PAGE EXCERPT:

A decade into their career, Baroness continue to take chances. On this double album, that means experimenting with length and adding a new focus on melody. It's an epic record that is heavy in a new way.

When they started making burly, progressive sludge almost 10 years ago, Baroness weren't teenagers: They were grown men with a refined, nuanced approach to heavy metal. Even in 2003, it wasn't your typical Southern sludge swamp. That said, I doubt anyone listening then could've predicted Yellow & Green. The quartet's new 18-song, 75-minute double album offers a broad, rich expanse of pretty, psychedelic, occasionally heavy, mostly straight-up rock that veers easily into pop, post-rock, and lulling ambient washes. There are a number of new elements to Baroness in 2012-- frontman John Baizley is the father of a young daughter and lives in Philadelphia instead of Savannah; after the recording of Yellow & Green, Matt Maggioni came on board as the group's new bassist (which means longtime member Summer Welch is no more). The sound itself is the biggest shift, though it shouldn't come as a total surprise. They've hinted at these new avenues, and even tentatively explored a few, on their first two LPs, Blue Record and Red Album. What's surprising here is how well it all works.

There's almost always some filler on a record of this length-- it's a casualty of double albums-- but there's an impressive scarcity of it here. Even the songs that float by more humbly, or as background music, ultimately have a place in the overall dynamic by the first or second listen. And they are all songs. Take the "themes" that open Yellow and Green, respectively, the warm, aqueous two minutes of "Yellow Theme", the more drifting, airy, chilly (and post-rock anthemic) four-and-a-half minutes of "Green Theme". These are beautiful instrumentals, compositions with actual force and not more incidentals.

I recently interviewed Baizley about the record. He detailed how the group's idea of heaviness shifted from their early days to the present. He explained that "tricks" like "10 amplifiers on stage, a ton of volume, and notes on [a] guitar that were more appropriate for bass guitar" were a kind of "artifice to mask youthful songwriting." In the present, the group is more focused on subtlety: "Now that songs have become more important to us, we're trying to find the more nuanced, more appropriate-for-us idea of heavy." Yellow & Green showcases this new take in spades. As Baizley put it, "the Baroness-circa-2012 definition of heavy [is] not a tuning and it's not necessarily a volume; it's more of a feeling or an idea or some goal post that we're headed towards." And, practically speaking, the cleaner singing is a kind of survival tactic: His and backup vocalist Pete Adams' vocal cords couldn't continue along the raw, shouting path they'd set for themselves earlier on.

RECORDS:
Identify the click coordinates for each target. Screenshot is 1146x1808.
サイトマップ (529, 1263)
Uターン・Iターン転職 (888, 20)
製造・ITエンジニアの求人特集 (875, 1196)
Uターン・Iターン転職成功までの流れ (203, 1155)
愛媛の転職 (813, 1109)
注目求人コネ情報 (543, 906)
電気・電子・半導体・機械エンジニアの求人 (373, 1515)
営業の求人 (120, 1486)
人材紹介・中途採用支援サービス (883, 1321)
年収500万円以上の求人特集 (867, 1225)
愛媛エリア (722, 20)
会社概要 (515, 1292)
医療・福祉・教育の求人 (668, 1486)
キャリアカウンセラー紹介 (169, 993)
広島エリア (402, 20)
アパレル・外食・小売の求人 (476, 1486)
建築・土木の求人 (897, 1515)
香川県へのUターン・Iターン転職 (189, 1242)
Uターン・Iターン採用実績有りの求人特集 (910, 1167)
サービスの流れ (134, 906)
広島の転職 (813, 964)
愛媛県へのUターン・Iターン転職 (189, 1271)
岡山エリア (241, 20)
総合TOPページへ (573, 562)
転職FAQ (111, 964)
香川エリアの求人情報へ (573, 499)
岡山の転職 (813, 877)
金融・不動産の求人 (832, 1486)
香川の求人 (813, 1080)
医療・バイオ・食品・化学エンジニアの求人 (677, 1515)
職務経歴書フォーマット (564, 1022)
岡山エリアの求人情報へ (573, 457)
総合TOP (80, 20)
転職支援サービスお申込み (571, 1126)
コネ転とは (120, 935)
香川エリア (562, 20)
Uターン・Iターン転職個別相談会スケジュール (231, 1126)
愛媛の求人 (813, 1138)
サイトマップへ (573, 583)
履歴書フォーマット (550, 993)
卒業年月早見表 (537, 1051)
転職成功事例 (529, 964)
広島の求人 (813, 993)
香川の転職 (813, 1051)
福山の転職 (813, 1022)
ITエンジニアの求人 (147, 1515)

SHORT EXERCISE:
Translate this sentence from the album review into Spanish: "What's surprising here is how well it all works." The data stands apart from the album review.

RESPONSE FOR THIS EXERCISE:
Lo sorprendente aquí es lo bien que funciona todo.